Angus Fraser – Santa Muerta
Fraser uses a modern approach to text. Starting with a half title page, and a poem, he then launches straight into imagery. This is known as a photo essay, and tells the story through images – photographic sentences and phrases. Pages are numbered. He too has a dedication near the front of the book. Photographs have no text. Fraser’s book has chapters and there are large amounts of documentation towards the end, and acknowledgements.
28th September 2018
Guest lecture : Max Ferguson, editor (Smash&Grab; Port). (Viewed via the recording from 18/9/18)
As someone who is not looking for a career as a photographer after the MA, Max’s talk gave me some hope that there might be other opportunities to work creatively within the photography world.
Key points for me:
- When he uses the term ‘young’ – he is referring to new photographers rather than being defined by age.
- Instagram is likely to be looked at before website by editors
- Try to keep style as broad as possible
- Max doesn’t look for particular photographers, but photographs he likes, instead
- Brands look for photographers with a strong personal narrative. Cian Oba – Smith uses his website as a platform to show his personal projects rather than his professional ones
- It’s a necessity to have a tight website and to keep it well maintained
- There are more readers online than for print
- Max is constantly looking for ways that photographers can make more money – currently there is not enough work for the amount of working photographers
- Update my website
- Work more on my Instagram account, weed out some of the photographs which don’t fit in with the image I am trying to create. (Have a personal, and a professional one?)

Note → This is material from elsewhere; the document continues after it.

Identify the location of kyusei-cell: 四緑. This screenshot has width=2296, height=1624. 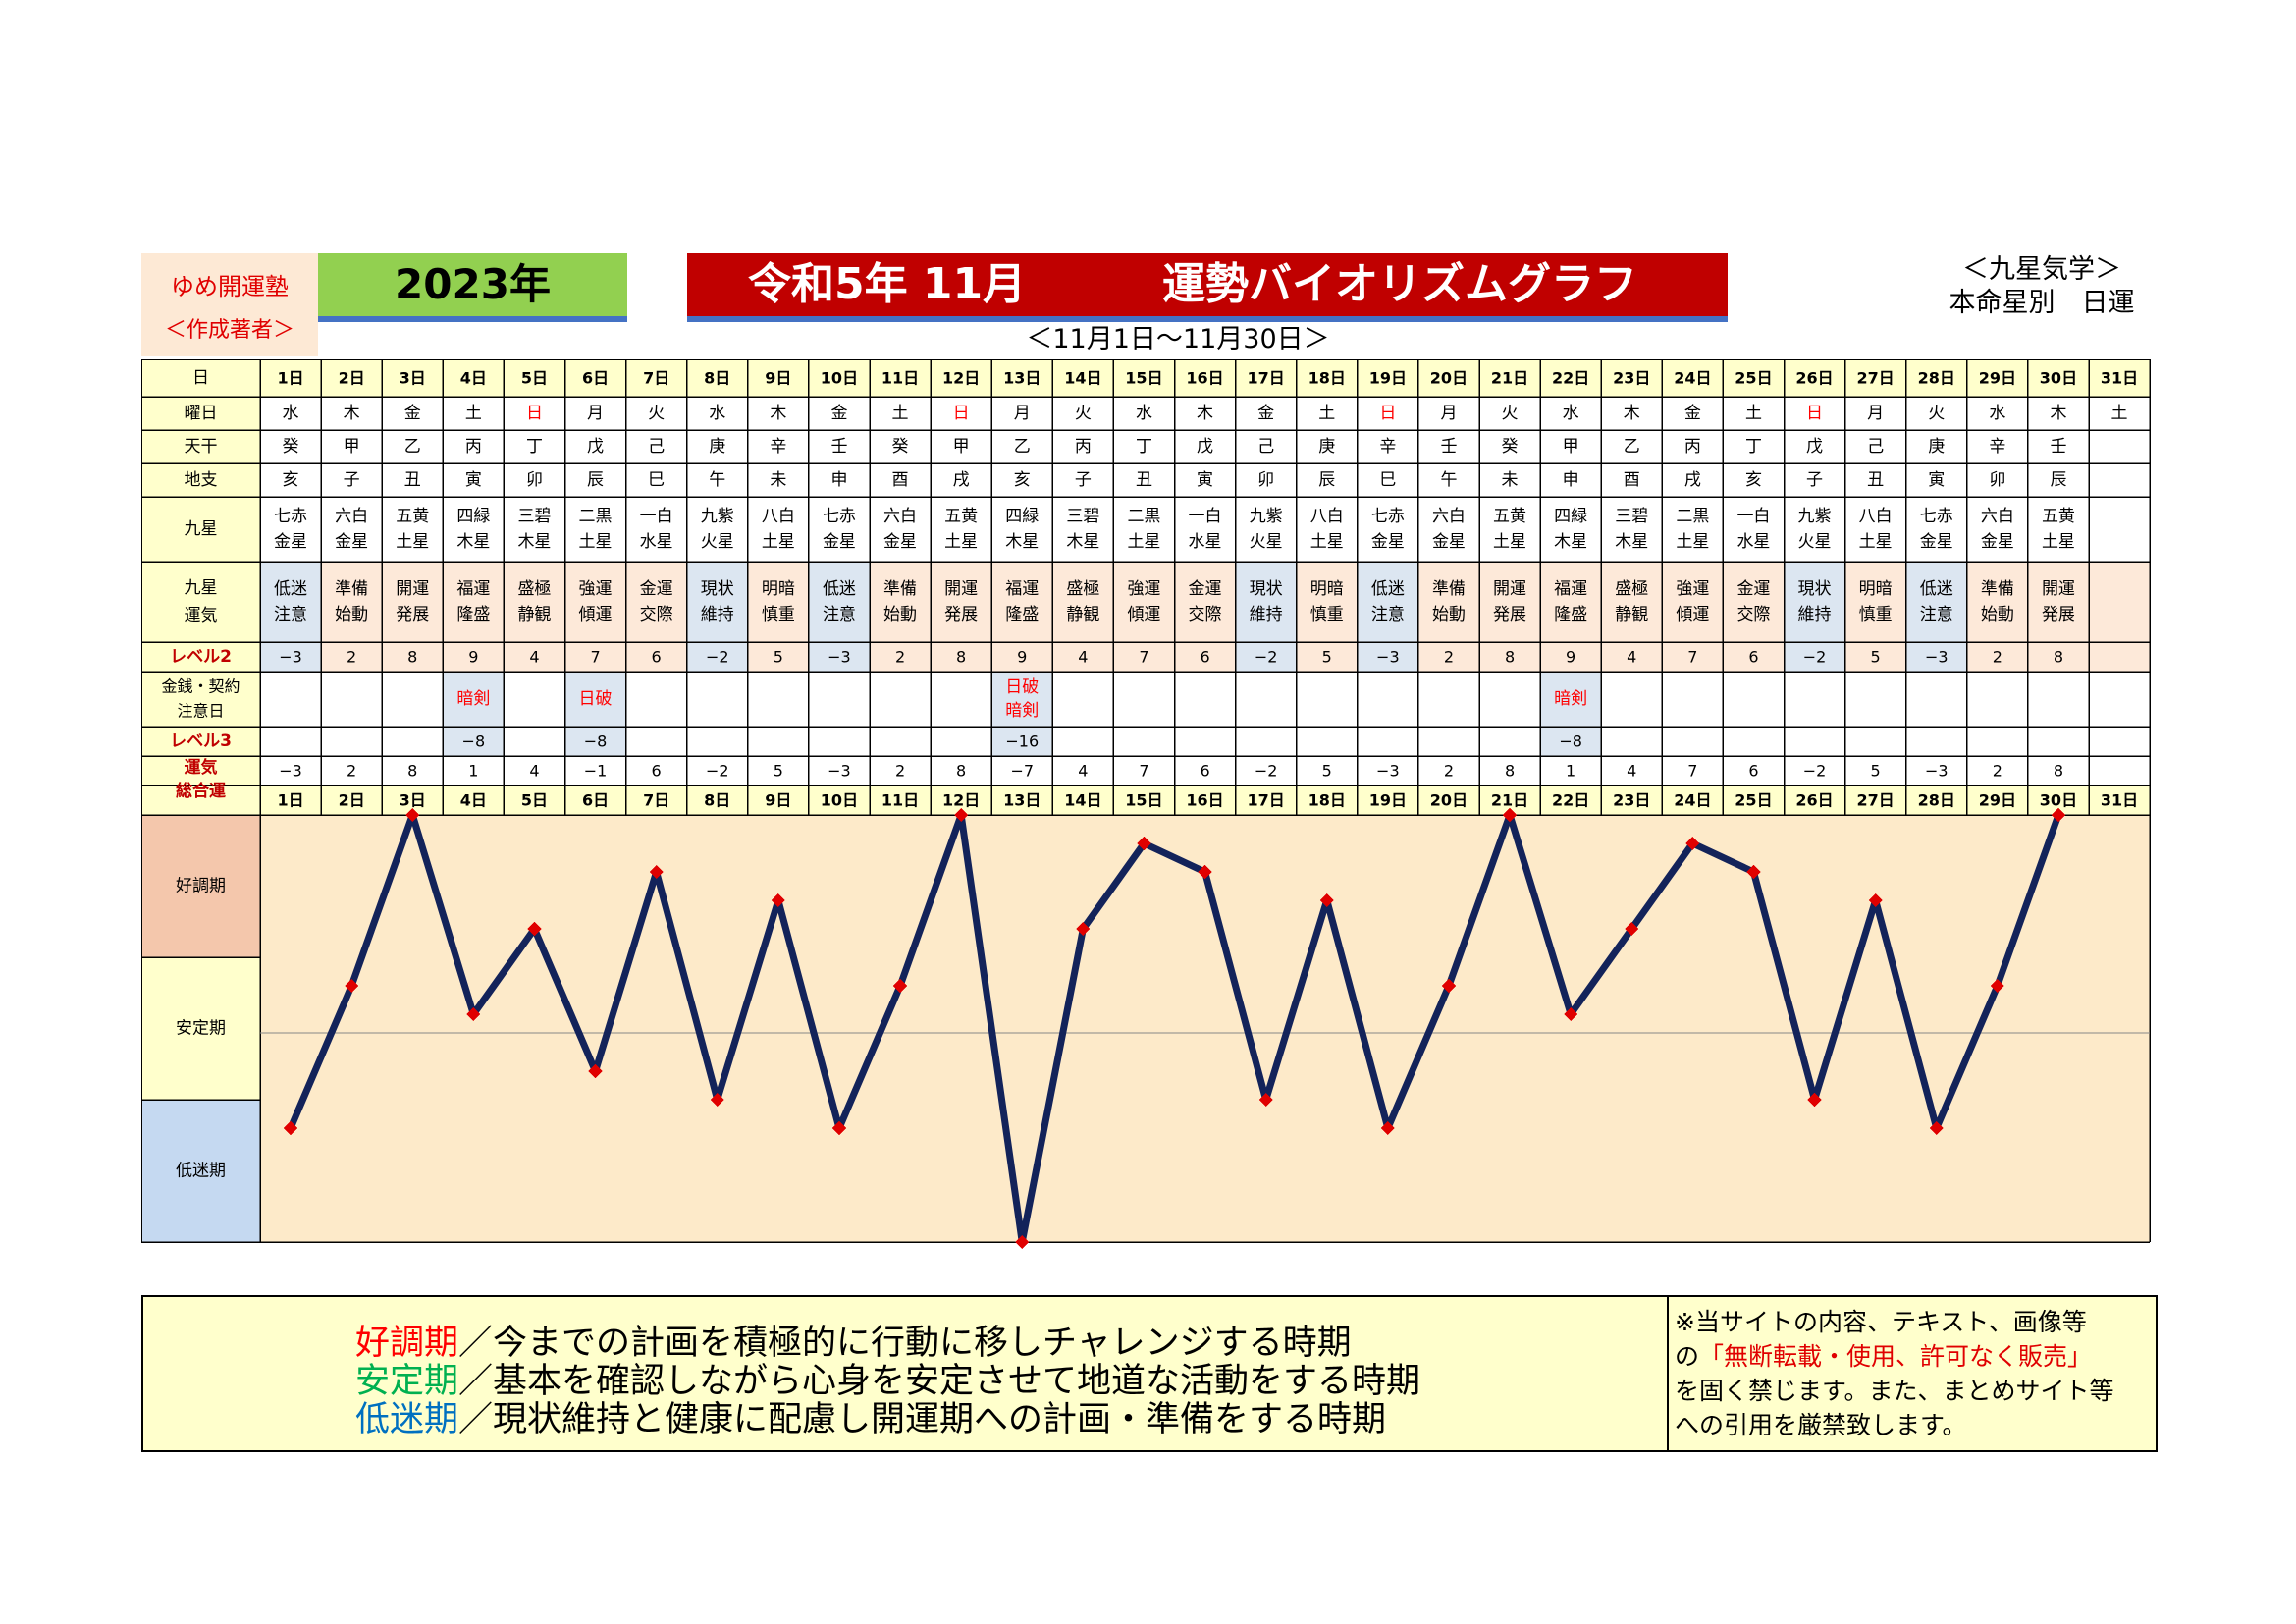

- Look at the work of Cian Oba – Smith
- Find out more about the magazines that Antenne Books and Artworks Books publish
- Keep looking for new ideas, a niche, and ways of presenting my work
23rd September 2018
Having subscribed to “Lecture in Progress”; listened to the week’s audio recordings on Canvas and watched the interview with Will Hartley; I made a list of pertinent quotes, tips and advice on becoming a photographer:
The earlier you can realise where your passions lie the better – Kyle Bean
Being confident in how you present your work is as important as making it – Luke Evans
If you’re not a bit stressed or unsure of how to approach something, then it’s too easy and you’re doing it wrong…To make the most of your time at university, don’t be afraid of trying new things and producing the work you like, instead of what you think other people will like. Trust me, you will enjoy your time more, gain deeper insights and work far better this way. But remember to always be humble and remain open to new ways of working. Zanthe Simmans
Write it all down. See it all in one place – Roshni Goyate
Most things start with an email. From my own experience on receiving emails from those starting out, I like to see a web link, as well as a bespoke pdf attachment. I tend to lose the emails sent at certain times of the day – especially a Friday afternoon or in the middle of a busy day. Personally early morning suits as the day may not have begun in earnest for that perspective employer and it shows your not lazing in bed nursing a post-student hangover. I would suggest never sending at the weekend as there need to be boundaries. This also applys to when working with clients overall. Its not cool receiving emails late into the night or weekend. By all means formulate things at the weekend if need be but send during work hours. – Charlotte Heal
Professional experience is necessary in a fast evolving industry. Initially it may be necessary to offer services for free. Research the photographers you want to work with, present only positive character traits to them, and send a covering letter with your CV. Networking is important. Follow photographers on social media. Never stop learning. Keep on top of the latest equipment. Take full advantage of what the university, its staff and peers have to offer. Listen to people’s advice and apply it to your own thinking. You make your own opportunities in life.
I have been working in a professional industry for the past fifteen years (albeit a different one), and so most of the points covered above regarding how to present oneself to other photographers, prospective employers and clients I apply to my own, current career.